[EXERCISE PROMPT]
Please change "icon" to "symbol" in everything from the start of the data down to the line containing "The width and height of the screenshot is (1063, 797).", with nothing else altered. Give back only those lines.

[RECORDS FOR THE TASK]
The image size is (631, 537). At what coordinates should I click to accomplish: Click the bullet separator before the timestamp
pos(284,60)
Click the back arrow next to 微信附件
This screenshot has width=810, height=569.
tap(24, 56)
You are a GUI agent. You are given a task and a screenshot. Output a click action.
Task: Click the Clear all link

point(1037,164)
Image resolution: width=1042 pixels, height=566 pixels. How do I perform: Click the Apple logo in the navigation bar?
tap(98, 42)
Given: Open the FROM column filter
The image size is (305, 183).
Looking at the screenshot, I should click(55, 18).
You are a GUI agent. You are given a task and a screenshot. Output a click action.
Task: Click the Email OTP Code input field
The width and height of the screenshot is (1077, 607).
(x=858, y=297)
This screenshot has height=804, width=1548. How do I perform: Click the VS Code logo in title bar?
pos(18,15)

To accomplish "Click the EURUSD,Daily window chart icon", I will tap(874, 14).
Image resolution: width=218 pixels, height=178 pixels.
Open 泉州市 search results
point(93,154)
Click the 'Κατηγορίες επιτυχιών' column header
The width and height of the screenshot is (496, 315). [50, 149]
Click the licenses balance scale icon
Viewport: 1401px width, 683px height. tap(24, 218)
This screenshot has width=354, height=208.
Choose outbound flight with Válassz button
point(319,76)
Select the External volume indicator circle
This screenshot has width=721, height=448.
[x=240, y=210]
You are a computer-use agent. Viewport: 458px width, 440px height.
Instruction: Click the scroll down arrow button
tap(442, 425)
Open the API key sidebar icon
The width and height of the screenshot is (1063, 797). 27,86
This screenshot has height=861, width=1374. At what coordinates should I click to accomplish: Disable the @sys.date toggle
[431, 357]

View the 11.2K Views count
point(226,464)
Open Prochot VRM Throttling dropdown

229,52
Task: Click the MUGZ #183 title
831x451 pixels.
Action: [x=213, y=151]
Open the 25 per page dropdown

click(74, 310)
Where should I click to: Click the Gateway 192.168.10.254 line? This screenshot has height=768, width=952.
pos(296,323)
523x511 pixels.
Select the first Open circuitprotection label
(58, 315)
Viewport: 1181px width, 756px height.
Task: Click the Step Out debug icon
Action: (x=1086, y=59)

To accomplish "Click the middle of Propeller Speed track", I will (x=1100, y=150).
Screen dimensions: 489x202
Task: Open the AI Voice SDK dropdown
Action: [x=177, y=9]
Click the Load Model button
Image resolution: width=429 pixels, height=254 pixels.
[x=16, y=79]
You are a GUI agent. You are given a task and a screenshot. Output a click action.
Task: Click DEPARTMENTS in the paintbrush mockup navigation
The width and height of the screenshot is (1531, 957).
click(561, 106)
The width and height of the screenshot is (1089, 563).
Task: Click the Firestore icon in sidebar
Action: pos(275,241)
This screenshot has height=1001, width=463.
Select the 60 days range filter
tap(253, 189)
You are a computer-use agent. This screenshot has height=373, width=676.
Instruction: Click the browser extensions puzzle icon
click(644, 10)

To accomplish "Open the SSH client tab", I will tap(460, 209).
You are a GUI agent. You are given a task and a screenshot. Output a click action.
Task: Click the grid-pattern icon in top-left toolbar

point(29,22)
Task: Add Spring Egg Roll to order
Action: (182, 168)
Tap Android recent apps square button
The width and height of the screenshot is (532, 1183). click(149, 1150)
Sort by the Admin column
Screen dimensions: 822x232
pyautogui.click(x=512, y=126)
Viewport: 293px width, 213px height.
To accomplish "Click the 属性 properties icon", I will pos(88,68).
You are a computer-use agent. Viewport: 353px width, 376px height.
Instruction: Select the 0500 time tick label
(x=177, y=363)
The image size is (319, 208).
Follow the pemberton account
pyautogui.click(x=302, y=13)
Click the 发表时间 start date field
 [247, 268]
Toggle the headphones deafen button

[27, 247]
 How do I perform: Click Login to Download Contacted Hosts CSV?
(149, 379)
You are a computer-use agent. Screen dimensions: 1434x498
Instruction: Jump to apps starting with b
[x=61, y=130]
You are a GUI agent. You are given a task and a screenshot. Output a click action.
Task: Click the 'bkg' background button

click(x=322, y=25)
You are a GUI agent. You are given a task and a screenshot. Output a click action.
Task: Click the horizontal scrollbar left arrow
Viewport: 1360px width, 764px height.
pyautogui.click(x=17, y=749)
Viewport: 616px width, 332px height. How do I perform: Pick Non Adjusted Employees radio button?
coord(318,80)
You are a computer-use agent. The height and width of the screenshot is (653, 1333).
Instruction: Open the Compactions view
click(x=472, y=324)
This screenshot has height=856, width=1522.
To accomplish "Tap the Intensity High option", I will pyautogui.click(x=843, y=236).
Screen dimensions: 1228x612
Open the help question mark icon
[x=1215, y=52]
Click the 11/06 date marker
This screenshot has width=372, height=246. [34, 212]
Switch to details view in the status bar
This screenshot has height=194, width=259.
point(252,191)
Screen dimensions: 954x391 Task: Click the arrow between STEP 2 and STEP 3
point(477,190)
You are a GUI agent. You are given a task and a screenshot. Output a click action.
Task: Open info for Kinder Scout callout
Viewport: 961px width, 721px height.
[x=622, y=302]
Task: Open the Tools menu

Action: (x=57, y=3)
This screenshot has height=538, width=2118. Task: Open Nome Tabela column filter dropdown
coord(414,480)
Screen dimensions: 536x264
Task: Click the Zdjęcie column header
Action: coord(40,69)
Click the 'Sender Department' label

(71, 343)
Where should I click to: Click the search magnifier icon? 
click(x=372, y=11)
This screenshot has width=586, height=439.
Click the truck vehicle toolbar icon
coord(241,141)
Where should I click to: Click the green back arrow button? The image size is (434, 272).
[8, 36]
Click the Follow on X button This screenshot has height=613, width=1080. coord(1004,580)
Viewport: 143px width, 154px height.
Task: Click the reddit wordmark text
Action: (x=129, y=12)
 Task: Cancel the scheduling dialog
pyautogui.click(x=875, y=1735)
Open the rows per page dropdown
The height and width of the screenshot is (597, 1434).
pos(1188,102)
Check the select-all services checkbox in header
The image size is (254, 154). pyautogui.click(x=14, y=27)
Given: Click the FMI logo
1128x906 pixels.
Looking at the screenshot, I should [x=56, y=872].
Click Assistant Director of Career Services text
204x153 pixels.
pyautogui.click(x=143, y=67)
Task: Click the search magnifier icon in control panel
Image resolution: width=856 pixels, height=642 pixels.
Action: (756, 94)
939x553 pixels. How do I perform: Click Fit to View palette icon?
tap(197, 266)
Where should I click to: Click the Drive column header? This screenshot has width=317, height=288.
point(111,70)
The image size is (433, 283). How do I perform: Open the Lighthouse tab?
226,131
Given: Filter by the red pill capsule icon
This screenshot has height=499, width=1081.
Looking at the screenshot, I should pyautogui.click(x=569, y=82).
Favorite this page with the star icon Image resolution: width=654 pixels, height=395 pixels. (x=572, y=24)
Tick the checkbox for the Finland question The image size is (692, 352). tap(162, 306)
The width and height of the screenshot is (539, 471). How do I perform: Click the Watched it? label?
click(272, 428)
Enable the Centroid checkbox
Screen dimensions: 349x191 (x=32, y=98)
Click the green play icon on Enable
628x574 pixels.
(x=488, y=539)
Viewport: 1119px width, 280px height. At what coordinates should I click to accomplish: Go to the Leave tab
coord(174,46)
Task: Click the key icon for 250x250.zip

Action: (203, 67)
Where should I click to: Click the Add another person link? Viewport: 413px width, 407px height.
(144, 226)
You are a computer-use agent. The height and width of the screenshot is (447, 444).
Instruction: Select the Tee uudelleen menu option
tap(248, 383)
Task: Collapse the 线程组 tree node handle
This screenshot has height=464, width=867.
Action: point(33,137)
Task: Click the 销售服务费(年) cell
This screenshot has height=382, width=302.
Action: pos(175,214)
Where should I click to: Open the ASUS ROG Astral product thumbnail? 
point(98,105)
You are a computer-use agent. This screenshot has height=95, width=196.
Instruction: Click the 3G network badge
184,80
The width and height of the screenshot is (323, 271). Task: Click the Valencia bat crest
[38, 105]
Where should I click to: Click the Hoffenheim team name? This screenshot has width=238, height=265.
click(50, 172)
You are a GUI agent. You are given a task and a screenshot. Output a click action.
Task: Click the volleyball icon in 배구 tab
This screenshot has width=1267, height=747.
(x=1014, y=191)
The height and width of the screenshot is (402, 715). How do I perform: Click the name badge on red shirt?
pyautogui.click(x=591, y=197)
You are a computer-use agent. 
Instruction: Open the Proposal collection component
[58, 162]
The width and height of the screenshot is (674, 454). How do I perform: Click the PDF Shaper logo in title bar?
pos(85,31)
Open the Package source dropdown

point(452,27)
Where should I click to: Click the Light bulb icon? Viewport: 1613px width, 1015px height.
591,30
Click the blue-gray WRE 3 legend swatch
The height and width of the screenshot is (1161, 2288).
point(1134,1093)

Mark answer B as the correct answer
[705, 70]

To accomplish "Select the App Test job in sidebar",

[COMPLETED EXERCISE]
The image size is (631, 537). At what coordinates should I click to accomplish: Click the bullet separator before the timestamp
pos(284,60)
Click the back arrow next to 微信附件
This screenshot has width=810, height=569.
tap(24, 56)
You are a GUI agent. You are given a task and a screenshot. Output a click action.
Task: Click the Clear all link

point(1037,164)
Image resolution: width=1042 pixels, height=566 pixels. How do I perform: Click the Apple logo in the navigation bar?
tap(98, 42)
Given: Open the FROM column filter
The image size is (305, 183).
Looking at the screenshot, I should click(55, 18).
You are a GUI agent. You are given a task and a screenshot. Output a click action.
Task: Click the Email OTP Code input field
The width and height of the screenshot is (1077, 607).
(x=858, y=297)
This screenshot has height=804, width=1548. How do I perform: Click the VS Code logo in title bar?
pos(18,15)

To accomplish "Click the EURUSD,Daily window chart symbol", I will tap(874, 14).
Image resolution: width=218 pixels, height=178 pixels.
Open 泉州市 search results
point(93,154)
Click the 'Κατηγορίες επιτυχιών' column header
The width and height of the screenshot is (496, 315). [50, 149]
Click the licenses balance scale symbol
Viewport: 1401px width, 683px height. tap(24, 218)
This screenshot has width=354, height=208.
Choose outbound flight with Válassz button
point(319,76)
Select the External volume indicator circle
This screenshot has width=721, height=448.
[x=240, y=210]
You are a computer-use agent. Viewport: 458px width, 440px height.
Instruction: Click the scroll down arrow button
tap(442, 425)
Open the API key sidebar symbol
The width and height of the screenshot is (1063, 797). 27,86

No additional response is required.